**Data shown**
* * * *

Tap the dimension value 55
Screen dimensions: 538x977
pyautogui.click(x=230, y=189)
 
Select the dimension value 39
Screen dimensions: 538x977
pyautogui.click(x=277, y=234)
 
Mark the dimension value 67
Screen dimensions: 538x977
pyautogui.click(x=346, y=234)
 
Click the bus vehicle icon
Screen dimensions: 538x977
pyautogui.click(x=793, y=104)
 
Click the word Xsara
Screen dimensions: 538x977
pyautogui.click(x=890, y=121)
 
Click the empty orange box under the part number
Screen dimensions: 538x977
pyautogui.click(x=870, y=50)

* * * *

**The task**
Output the lines in the stretch from the line containing "Click the bus vehicle icon" through the end of the entries as a JSON list of strings, one string per line, with blank lines omitted.

**Task solution**
[
  "Click the bus vehicle icon",
  "Screen dimensions: 538x977",
  "pyautogui.click(x=793, y=104)",
  "Click the word Xsara",
  "Screen dimensions: 538x977",
  "pyautogui.click(x=890, y=121)",
  "Click the empty orange box under the part number",
  "Screen dimensions: 538x977",
  "pyautogui.click(x=870, y=50)"
]